[[ EXCERPT open ]]
The experimental design was randomized blocks (DBC) in a factorial 7 × 5: seven species of leguminous tree and five oil levels, with five replicates, totaling 175 pots with plants. The experimental unit (plot) consisted of one pot with one seedling. As an additional treatment for control of total petroleum hydrocarbons (TPH) analysis, unplanted pots of each oil contamination level were irrigated, fertilized, and placed under the same conditions as the planted pots.

Weekly after planting each pot received 10 mL of Hoagland and Arnon (1950) nutritive solution, modified for reduction in P and N concentrations to use on experiments with nitrogen-fixing bacteria and mycorrhizal fungi (mg L−1): N = 21.85, P = 0.09, K = 58.77, Ca = 60.12, Mg = 14.59, S = 51.34, B = 0.16, Cu = 0.06, Zn = 0.02, Fe = 1.67, Mn = 0.14, Mo = 0.002, Na = 0.69, and Cl = 53.36. The pots were irrigated daily with demineralized water and the experiment was conducted for 101 days.
[[ EXCERPT closed ]]
Duplicate the portion of the excerpt on the pot experiment that opens with the words containing "Weekly after planting" and closes with "conducted for 101 days.". Rely only on the excerpt; nothing outside it is needed.
[[ INFORMATION GIVEN open ]]
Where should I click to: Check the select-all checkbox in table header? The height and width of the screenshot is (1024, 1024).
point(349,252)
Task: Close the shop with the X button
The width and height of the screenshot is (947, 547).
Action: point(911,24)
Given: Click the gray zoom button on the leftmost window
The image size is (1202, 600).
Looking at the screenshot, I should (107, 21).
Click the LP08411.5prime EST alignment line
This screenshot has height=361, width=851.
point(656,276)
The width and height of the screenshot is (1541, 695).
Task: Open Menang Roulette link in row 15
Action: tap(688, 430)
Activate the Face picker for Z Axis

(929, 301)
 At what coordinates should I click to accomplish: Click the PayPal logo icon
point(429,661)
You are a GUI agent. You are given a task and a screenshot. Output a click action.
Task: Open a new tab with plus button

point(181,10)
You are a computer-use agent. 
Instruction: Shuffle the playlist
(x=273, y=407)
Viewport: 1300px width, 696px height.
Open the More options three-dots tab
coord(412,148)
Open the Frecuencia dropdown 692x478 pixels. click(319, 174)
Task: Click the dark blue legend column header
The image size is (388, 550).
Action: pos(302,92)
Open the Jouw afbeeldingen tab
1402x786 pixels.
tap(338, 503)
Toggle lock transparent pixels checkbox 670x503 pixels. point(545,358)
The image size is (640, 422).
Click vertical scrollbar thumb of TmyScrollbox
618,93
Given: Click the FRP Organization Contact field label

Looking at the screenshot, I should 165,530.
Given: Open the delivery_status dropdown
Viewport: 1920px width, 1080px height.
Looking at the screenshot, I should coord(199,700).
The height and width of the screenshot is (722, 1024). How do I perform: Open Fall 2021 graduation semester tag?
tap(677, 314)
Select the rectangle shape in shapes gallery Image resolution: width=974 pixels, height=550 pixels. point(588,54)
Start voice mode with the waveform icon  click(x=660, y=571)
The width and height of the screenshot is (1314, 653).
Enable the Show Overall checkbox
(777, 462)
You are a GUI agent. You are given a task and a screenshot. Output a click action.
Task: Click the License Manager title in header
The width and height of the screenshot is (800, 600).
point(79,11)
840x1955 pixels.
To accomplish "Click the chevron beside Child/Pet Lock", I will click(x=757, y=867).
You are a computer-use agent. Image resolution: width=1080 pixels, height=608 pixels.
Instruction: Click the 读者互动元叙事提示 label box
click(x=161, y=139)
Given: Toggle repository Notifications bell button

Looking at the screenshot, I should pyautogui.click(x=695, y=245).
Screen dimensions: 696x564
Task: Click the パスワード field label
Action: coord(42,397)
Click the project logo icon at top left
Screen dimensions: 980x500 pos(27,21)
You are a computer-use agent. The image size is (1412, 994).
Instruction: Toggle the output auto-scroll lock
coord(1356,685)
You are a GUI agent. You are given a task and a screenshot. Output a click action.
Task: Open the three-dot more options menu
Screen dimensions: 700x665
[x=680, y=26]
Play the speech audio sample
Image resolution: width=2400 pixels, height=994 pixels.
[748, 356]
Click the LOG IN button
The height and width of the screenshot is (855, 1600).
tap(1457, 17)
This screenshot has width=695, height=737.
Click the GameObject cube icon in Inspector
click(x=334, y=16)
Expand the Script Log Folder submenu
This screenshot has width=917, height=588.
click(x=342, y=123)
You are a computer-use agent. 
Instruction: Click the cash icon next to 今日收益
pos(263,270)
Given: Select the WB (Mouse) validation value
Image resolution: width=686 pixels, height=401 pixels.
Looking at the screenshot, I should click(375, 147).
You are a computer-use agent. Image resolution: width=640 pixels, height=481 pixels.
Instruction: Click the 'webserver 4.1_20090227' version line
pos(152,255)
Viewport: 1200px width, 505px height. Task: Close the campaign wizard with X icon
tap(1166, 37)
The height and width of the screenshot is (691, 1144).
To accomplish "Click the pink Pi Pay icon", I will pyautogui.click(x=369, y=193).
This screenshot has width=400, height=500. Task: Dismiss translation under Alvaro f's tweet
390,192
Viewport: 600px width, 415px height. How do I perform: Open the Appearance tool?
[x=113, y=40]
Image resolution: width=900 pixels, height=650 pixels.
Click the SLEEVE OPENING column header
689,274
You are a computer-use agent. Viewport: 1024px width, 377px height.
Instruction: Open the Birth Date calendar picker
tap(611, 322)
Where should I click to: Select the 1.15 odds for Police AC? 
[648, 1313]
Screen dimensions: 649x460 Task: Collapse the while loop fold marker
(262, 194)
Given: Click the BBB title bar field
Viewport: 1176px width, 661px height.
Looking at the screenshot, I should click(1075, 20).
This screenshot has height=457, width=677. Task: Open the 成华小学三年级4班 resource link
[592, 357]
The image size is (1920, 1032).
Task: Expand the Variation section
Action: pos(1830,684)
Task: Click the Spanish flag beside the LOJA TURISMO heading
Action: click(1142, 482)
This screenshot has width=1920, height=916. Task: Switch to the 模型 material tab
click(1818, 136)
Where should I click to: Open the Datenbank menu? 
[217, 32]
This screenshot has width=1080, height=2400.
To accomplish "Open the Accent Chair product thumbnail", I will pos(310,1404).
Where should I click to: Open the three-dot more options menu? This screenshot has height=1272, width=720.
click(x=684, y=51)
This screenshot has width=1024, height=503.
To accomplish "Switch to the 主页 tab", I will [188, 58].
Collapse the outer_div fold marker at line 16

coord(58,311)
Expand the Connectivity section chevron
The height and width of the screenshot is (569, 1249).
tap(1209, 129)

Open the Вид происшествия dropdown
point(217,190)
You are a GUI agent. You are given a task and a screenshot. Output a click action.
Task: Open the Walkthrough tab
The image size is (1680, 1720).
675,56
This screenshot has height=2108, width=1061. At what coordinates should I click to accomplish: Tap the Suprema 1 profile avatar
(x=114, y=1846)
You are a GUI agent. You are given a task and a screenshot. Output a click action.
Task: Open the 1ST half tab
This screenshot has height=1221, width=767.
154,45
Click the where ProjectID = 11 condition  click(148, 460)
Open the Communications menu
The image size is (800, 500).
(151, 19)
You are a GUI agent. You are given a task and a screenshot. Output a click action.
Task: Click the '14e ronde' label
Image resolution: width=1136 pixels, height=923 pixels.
[[ INFORMATION GIVEN closed ]]
:: RESPONSE ::
Weekly after planting each pot received 10 mL of Hoagland and Arnon (1950) nutritive solution, modified for reduction in P and N concentrations to use on experiments with nitrogen-fixing bacteria and mycorrhizal fungi (mg L−1): N = 21.85, P = 0.09, K = 58.77, Ca = 60.12, Mg = 14.59, S = 51.34, B = 0.16, Cu = 0.06, Zn = 0.02, Fe = 1.67, Mn = 0.14, Mo = 0.002, Na = 0.69, and Cl = 53.36. The pots were irrigated daily with demineralized water and the experiment was conducted for 101 days.